Quemando mapas
Se abría un camino entre las piedras, uno que se sabe dónde empieza, pero nadie en este mundo sabe dónde termina. Un camino que se tuesta bajo el sol en el día y se tiñe de azul la luz de la luna y las estrellas. Cuentan sus piedras que han visto romances, idilios que las noches arrastran por la misma senda, sobre ellas han derramado lágrimas de dolor y sufrimiento y han oído las risas de júbilo de quién ha llegado a su meta.
Sabía el camino su principio y su propio final, cosa que el caminante desconoce. Ni siquiera el tiempo es capaz de ver más allá de su propio presente, ¿cómo va a ver el final de una senda que se pierde en el horizonte infinito? El iluso caminante, con un mapa en la mano, cree conocer el camino sin vivirlo. Cree que puede planificar su impredecible travesía, en base a una idea abstracta del terreno, en forma de mapa. Nadie conoce una senda hasta que los pies han caminado su tierra.

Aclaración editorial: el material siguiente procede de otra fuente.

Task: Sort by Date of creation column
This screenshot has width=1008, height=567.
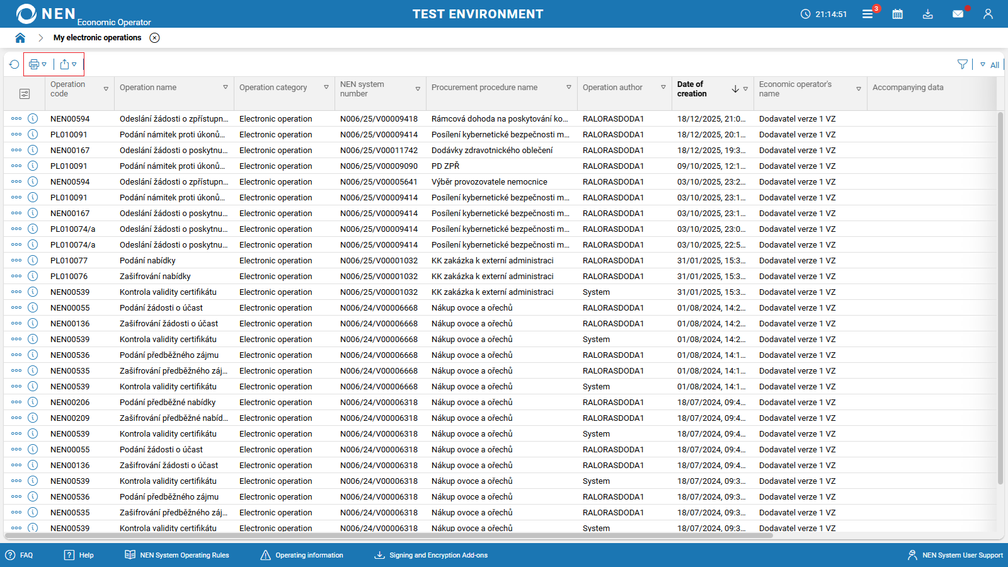Action: click(x=735, y=89)
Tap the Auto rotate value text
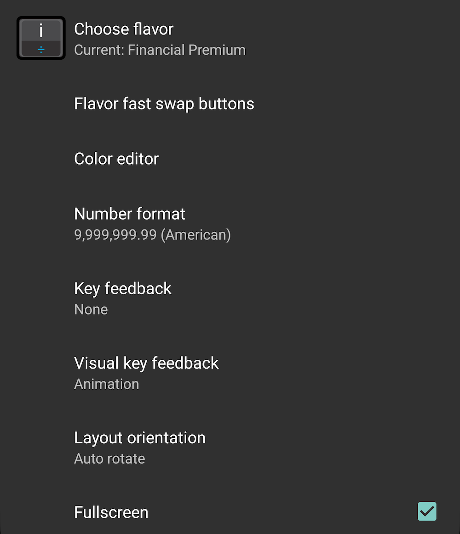The image size is (460, 534). pyautogui.click(x=109, y=459)
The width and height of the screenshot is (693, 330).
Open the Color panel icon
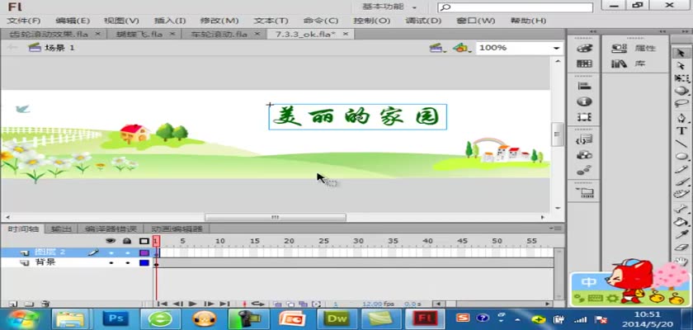(x=584, y=49)
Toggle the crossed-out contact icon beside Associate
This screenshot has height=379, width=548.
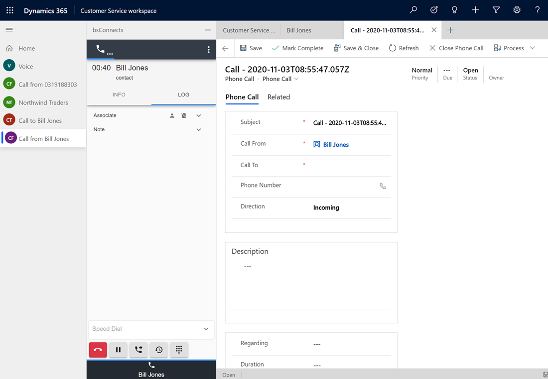point(184,115)
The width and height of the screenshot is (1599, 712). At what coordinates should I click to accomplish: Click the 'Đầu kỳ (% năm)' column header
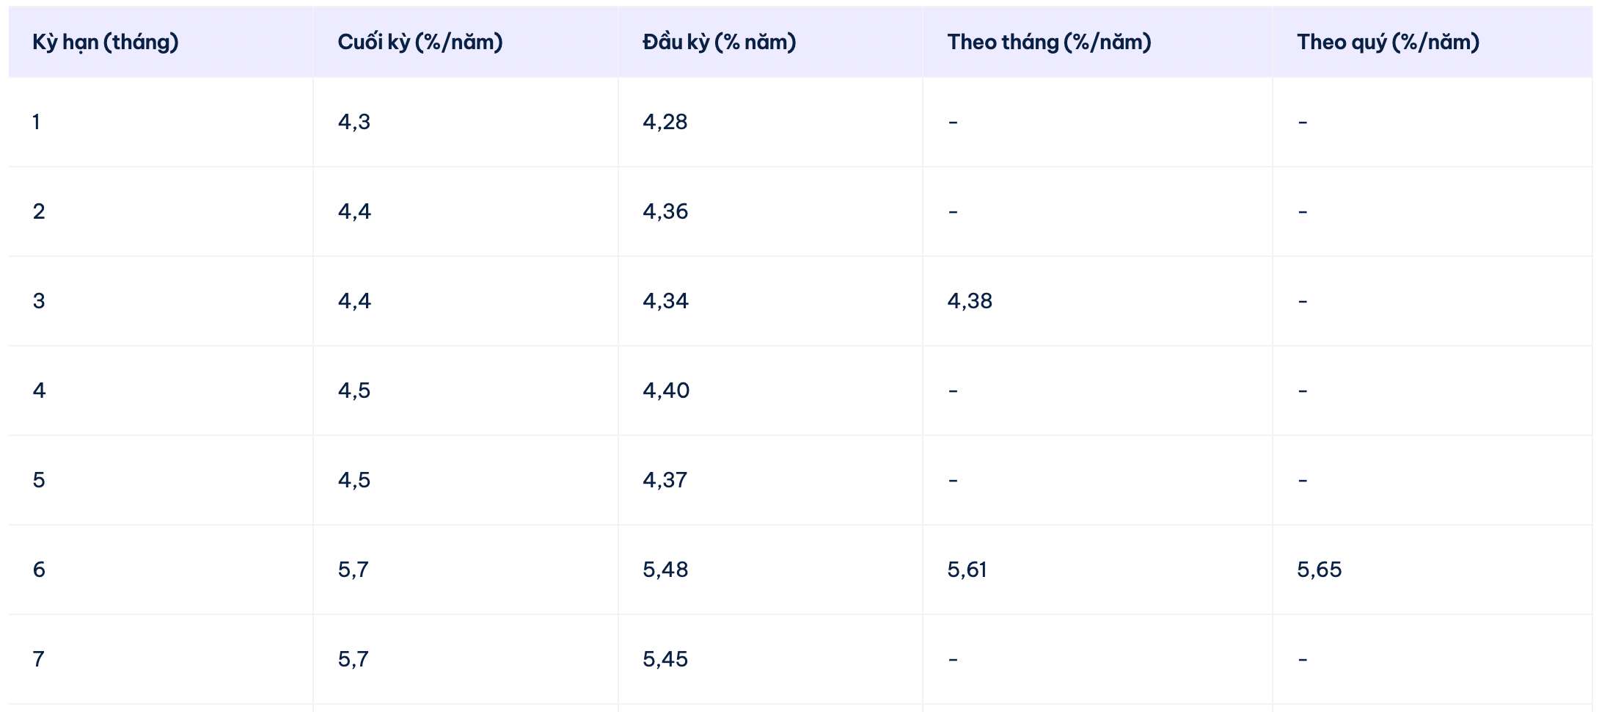click(720, 43)
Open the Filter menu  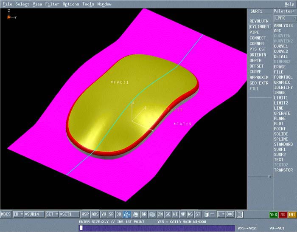52,4
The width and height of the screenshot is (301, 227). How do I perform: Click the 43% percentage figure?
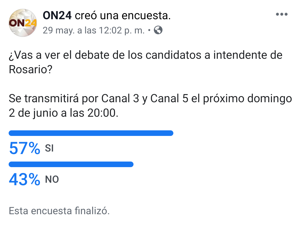click(25, 179)
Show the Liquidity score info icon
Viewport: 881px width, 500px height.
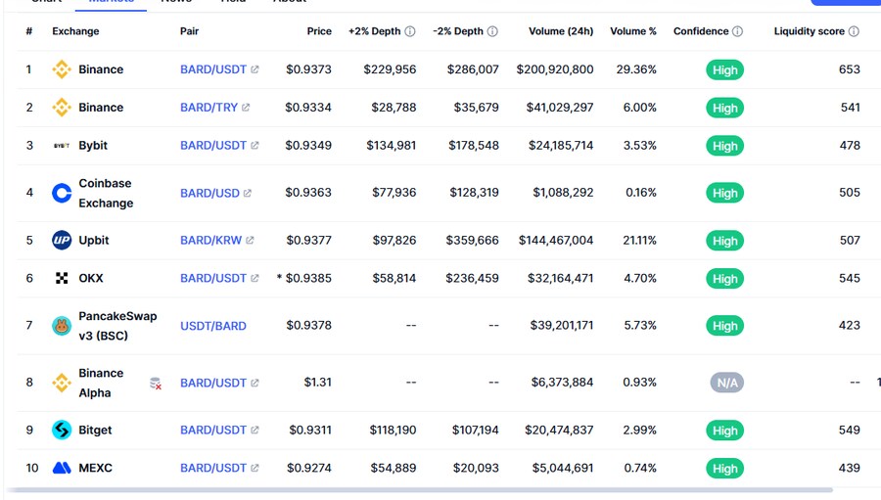(854, 31)
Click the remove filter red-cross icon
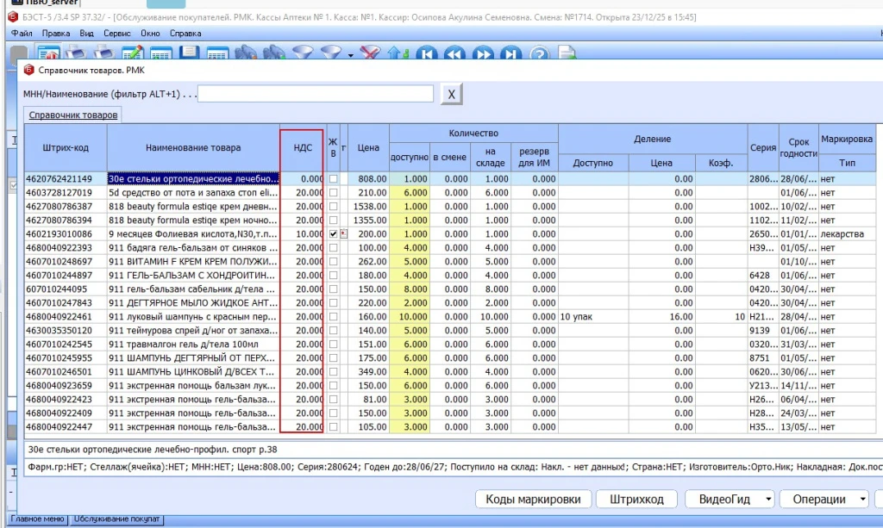Screen dimensions: 883x528 click(x=370, y=53)
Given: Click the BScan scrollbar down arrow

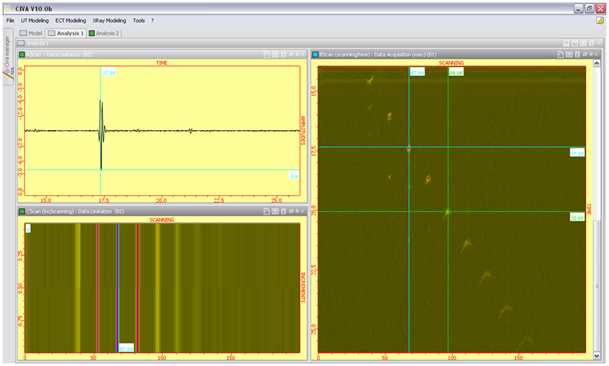Looking at the screenshot, I should pyautogui.click(x=597, y=355).
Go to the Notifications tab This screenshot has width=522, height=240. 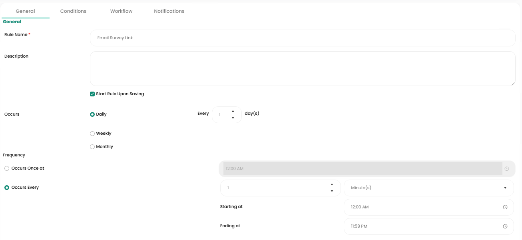(169, 11)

Un camino, un simple extensión delgada de tierra que forma la línea casi siempre más corta que une dos puntos y sirve para caminar, pero ¿es la más interesante? ¿La que merece la pena? Mucho más grande de lo que el caminante pueda ser. Caminos de fuego. Caminos de hielo. Una senda que lleva implícita en su mera existencia la mano del hombre. En su recorrido lleva tatuado el nombre de aquella persona que un día por primera vez lo anduvo, cuando aún tan solo era de la naturaleza.
Caminos que están ya preestablecidos, que nadie cuestiona si realmente está bien seguirlo o hay una manera mejor de hacerlo. Yo ya había puesto un pie en el sendero, había dibujado en el mapa la ruta que quería seguir, sin saber que mi mente me pedía otra distinta. Como tantos otros me encaminé, mochila a la espalda, por aquel camino entre piedras, pero aunque tuviera dibujadas en él las montañas, el mapa nunca me diría lo que siento al verlas. Nunca podría describir el sonido del mar en un trozo de papel.

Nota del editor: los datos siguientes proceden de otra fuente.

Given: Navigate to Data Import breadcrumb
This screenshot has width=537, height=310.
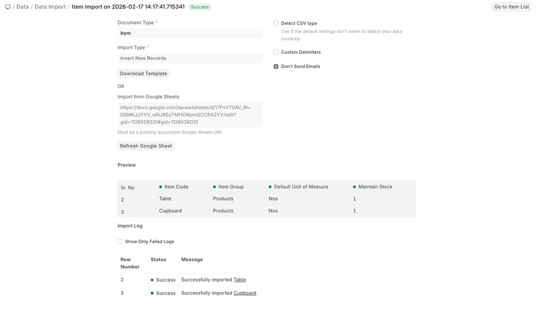Looking at the screenshot, I should (50, 7).
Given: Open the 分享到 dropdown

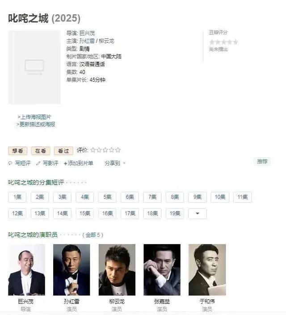Looking at the screenshot, I should [x=115, y=163].
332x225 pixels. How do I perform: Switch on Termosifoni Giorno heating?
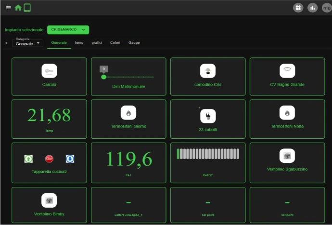click(x=128, y=113)
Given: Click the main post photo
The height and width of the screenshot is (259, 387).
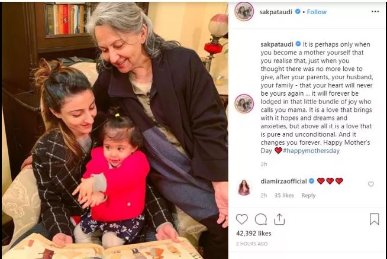Looking at the screenshot, I should [x=115, y=130].
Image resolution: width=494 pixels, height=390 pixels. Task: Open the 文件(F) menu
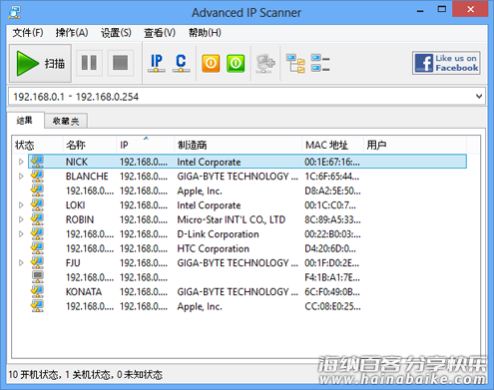click(x=28, y=33)
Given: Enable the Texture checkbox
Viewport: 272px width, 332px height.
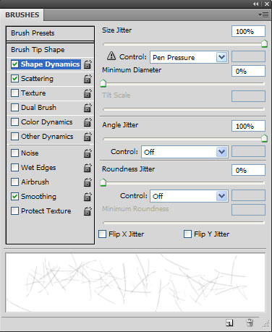Looking at the screenshot, I should (x=14, y=93).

De pronto, te ves un día frente a la tierra que da forma a un camino que parece tan seguro, tan predecible. Tan tediosamente predecible. En tu mente está guardado como un tesoro el castillo que se cimienta sobre las nubes del futuro: el final de un camino que olvidamos que es incierto. De pronto ese día haces un alto en el camino. Parece no llevar a ninguna parte. Cada día igual que el anterior, portando en la mochila la carga de una vida que se escapa.
El triste estancamiento, donde el problema no está en que no se pueda seguir adelante, sino que es la misma mente, cansada de la monotonía, decide que no quiere ir más allá. Hay quien dice que en estas situaciones hay que dar un giro de ciento ochenta grados, pero eso simplemente hará que demos la vuelta y ya ni siquiera estaremos avanzando. Me planté ante el camino, me giré tan sólo noventa grados, ni uno más ni uno menos. Giré la cabeza de izquierda a derecha. Un último vistazo al camino.

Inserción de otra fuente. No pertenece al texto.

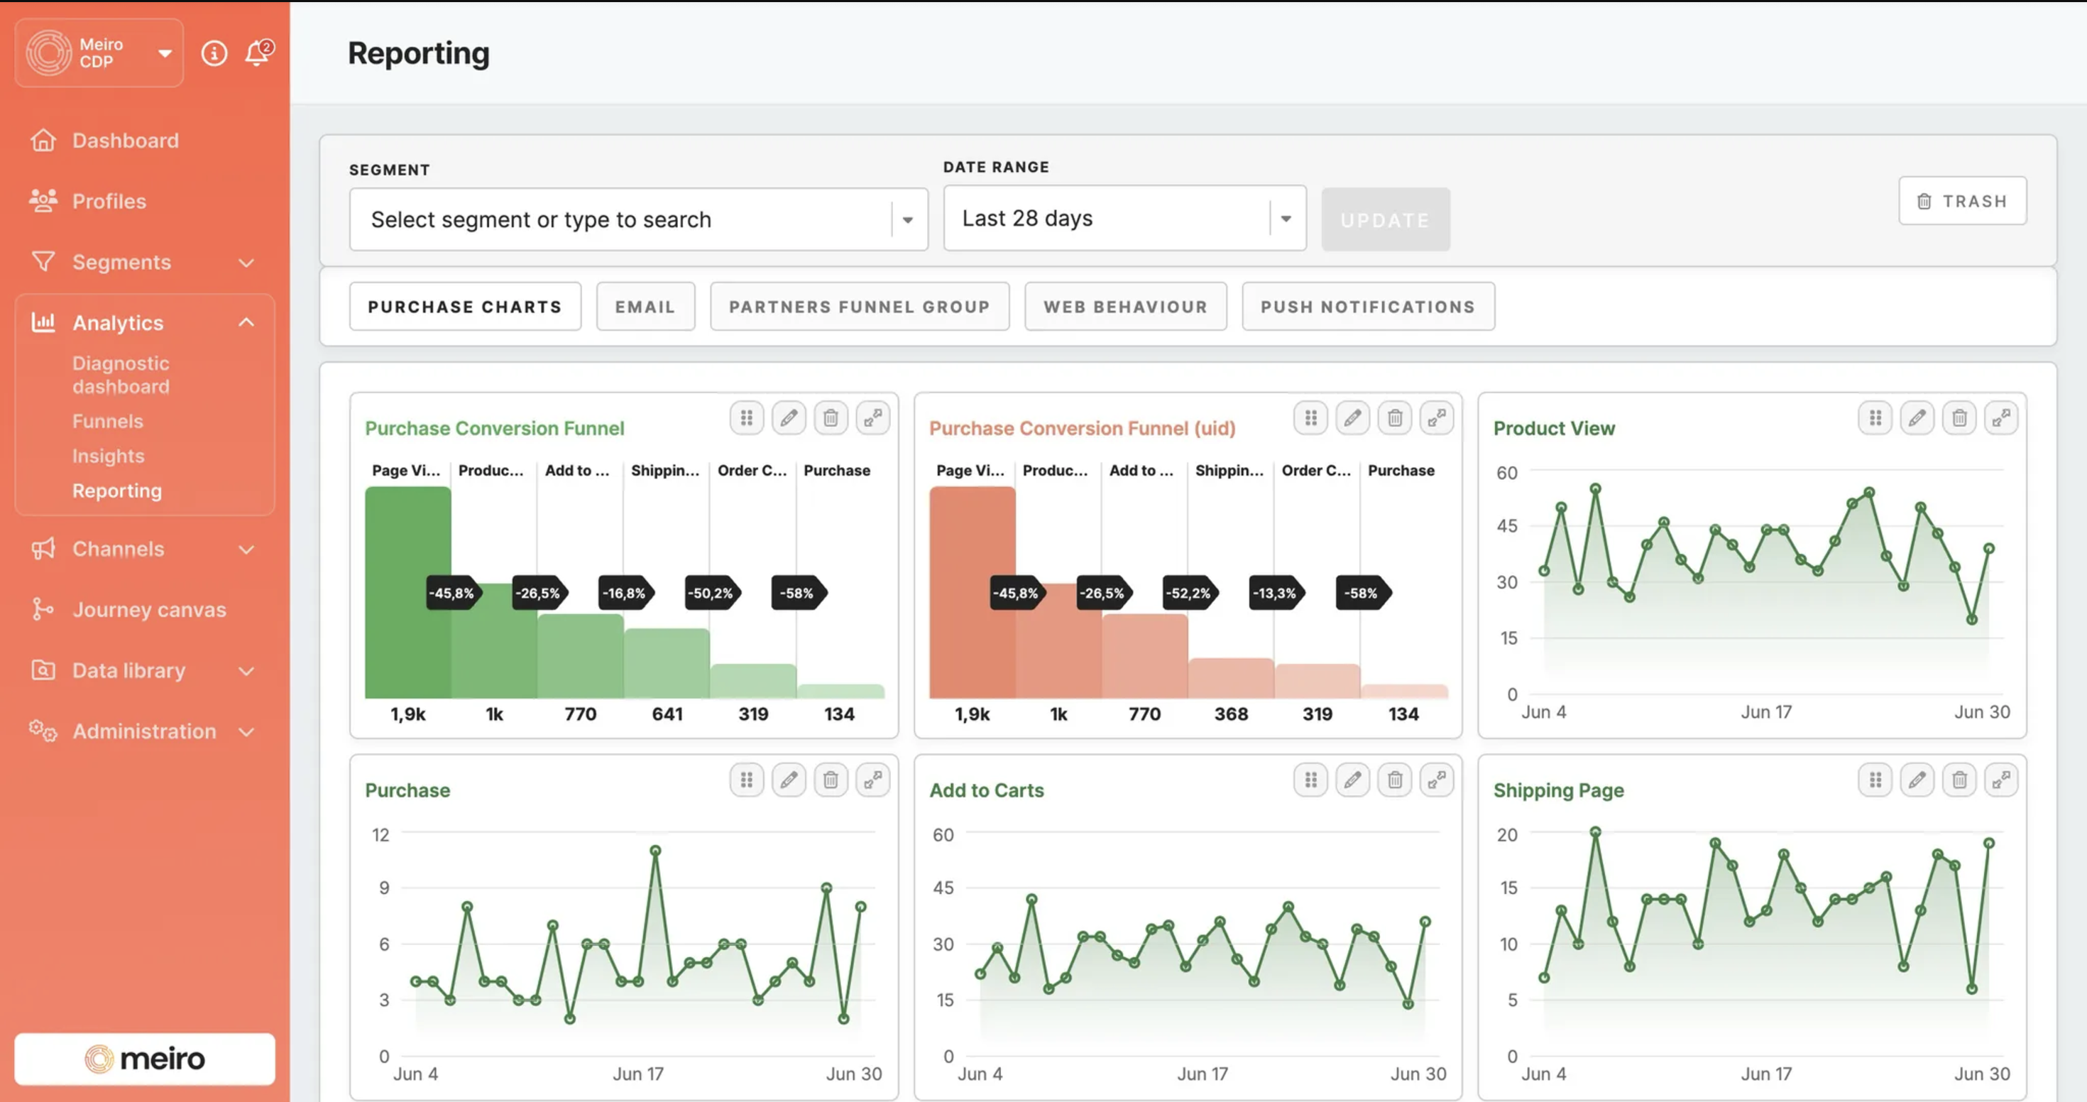Open the segment selection dropdown arrow
The height and width of the screenshot is (1102, 2087).
pos(907,219)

Respirando hondo me dije «caminante no hay camino, se hace camino al andar». Doy mi primer paso fuera del sendero que me encarriló durante tanto tiempo. La pendiente es inclinada, y esto si que parece no llevar a ninguna parte. Por no hablar de la mala hierba que me llega hasta el cuello y que nunca sabes qué te puedes encontrar tras el siguiente árbol. Pero es por donde quiero ir. Quiero descubrir aquello que nadie haya visto jamás, ir tan lejos como permitan mis pies, aunque no haya camino.
Lo más importante no es elegir un camino seguro y fácil, sino quemar los mapas, hacer tu propio camino, caer, levantarse, insistir, aprender.